Announcement

Announcement Module
Collapse
No announcement yet.

What makes mysql create temporary tables on disk?

Page Title Module
Move Remove Collapse
X
Conversation Detail Module
Collapse
  • Filter
  • Time
  • Show
Clear All
new posts

  • What makes mysql create temporary tables on disk?

    I've long suspected that the 'tmp_table_size' setting in mysql does not work, and temporary tables that are clearly going to fit in memory are created on disk anyway. I've just discovered a simple test case:


    SET GLOBAL tmp_table_size=33554432;CREATE TABLE test ( id int(11) NOT NULL, name varchar(512) NOT NULL, description varchar(513) NOT NULL) ENGINE=MEMORY DEFAULT CHARSET=latin1;INSERT INTO test VALUES (1,'a','b');show status like 'cre%';(SELECT name FROM test WHERE id=1)UNION (SELECT name FROM test WHERE id=2);show status like 'cre%';(SELECT description FROM test WHERE id=1)UNION (SELECT description FROM test WHERE id=2);show status like 'cre%';DROP TABLE test;


    The first of these queries that returns the letter 'a' from a varchar(512) column creates the temporary table in RAM, but the second that selects the letter 'b' from a varchar(513) column creates the temporary table on disk. It isn't a limitation of memory tables, as the original table itself is created with that strorage engine, so why does the 1 byte larger column size make mysql think the results of this query won't fit in 32Mb, despite the source table only having 1 record?

  • #2
    We have been recently struggling with disk temp tables as well, and I came across MySQL 5.1 Reference Manual :: 6 Optimization :: 6.5 Optimizing the MySQL Server :: 6.5.8 How MySQL Uses Internal Temporary Tables which lists this related cause for tmp tables going to disk:

    Quote:

    Presence of any column in a GROUP BY or DISTINCT clause larger than 512 bytes


    Apparently, unions will do it too. I think this manual page could use a great deal more work, particularly in the "why" department, but I'll settle for more on the "what". Maybe a comment there on this point would help. Is there anything else you have found related to tmp tables that is not covered on that page?

    Comment


    • #3
      I reported it as a bug, and they said they will update that manual page to include UNIONs, but they were not forthcoming with an answer to "why"

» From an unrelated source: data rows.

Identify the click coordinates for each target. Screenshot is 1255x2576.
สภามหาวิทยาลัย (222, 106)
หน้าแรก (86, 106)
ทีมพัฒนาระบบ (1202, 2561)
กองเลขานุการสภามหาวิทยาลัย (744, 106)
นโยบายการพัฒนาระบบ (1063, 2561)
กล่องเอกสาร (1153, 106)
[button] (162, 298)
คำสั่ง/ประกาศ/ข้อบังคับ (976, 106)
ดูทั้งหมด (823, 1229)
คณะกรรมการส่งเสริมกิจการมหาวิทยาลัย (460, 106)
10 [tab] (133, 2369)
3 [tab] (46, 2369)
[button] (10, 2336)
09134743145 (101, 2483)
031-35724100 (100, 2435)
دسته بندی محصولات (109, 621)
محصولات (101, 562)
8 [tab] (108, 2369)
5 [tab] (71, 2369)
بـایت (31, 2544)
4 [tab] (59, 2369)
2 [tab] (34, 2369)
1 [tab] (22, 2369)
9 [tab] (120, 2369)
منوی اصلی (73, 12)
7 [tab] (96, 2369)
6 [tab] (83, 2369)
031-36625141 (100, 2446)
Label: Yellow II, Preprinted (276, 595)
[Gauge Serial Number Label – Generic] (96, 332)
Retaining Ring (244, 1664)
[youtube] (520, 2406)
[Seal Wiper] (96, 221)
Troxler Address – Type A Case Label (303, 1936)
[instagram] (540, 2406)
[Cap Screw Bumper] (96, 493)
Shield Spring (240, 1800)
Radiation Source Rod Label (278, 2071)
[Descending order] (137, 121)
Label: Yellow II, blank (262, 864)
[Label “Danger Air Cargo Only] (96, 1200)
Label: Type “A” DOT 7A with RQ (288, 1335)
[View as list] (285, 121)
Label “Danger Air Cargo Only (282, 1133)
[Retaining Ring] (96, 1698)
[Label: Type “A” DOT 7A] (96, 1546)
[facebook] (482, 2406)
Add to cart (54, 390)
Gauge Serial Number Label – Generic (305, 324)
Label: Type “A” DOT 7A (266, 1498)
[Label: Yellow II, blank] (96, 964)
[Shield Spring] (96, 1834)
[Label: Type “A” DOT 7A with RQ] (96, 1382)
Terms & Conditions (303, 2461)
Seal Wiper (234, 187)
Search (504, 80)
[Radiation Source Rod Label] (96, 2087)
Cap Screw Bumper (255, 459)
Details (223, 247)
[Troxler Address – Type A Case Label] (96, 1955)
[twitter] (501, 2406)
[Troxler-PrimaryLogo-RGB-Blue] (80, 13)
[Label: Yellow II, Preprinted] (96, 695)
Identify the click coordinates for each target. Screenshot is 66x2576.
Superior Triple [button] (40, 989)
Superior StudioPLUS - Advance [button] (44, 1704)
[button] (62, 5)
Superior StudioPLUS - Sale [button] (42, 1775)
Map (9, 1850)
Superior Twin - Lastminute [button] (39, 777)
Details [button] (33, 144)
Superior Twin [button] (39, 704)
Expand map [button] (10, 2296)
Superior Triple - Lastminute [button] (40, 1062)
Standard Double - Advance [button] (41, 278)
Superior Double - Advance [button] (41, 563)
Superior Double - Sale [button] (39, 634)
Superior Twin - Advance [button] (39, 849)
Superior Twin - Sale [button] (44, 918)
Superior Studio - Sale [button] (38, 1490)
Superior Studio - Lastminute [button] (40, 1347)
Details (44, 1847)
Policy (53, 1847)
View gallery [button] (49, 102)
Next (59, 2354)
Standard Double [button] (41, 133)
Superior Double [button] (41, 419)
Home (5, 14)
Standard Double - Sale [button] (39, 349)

      Also, the manual is inaccurate - it seems to be 512 characters rather than 512 bytes that is significant. If in my example you declare the character set to be utf-8, then both columns can potentially be more than 512 bytes long, but it is still only the 513 character column that generates a disk table.

      Comment


      • #4
        Very interesting. But isn't UTF-8 still 8 bits per char if you stick to an ASCIIish character set? I.e., I think it only used more than 1 byte for chars outside a certain character set which includes the English stuff, no?

        Comment


        • #5
          The point is it "can" be more than 512 bytes. In the example I gave, the actual content of the table is 'a' in one column and 'b' in the other, so mysql must be basing its decision on the defined column width, not the actual content. Therefore the potential that a 512 character field can be more than 512 bytes means it isn't the byte count that is significant, or there is a bug.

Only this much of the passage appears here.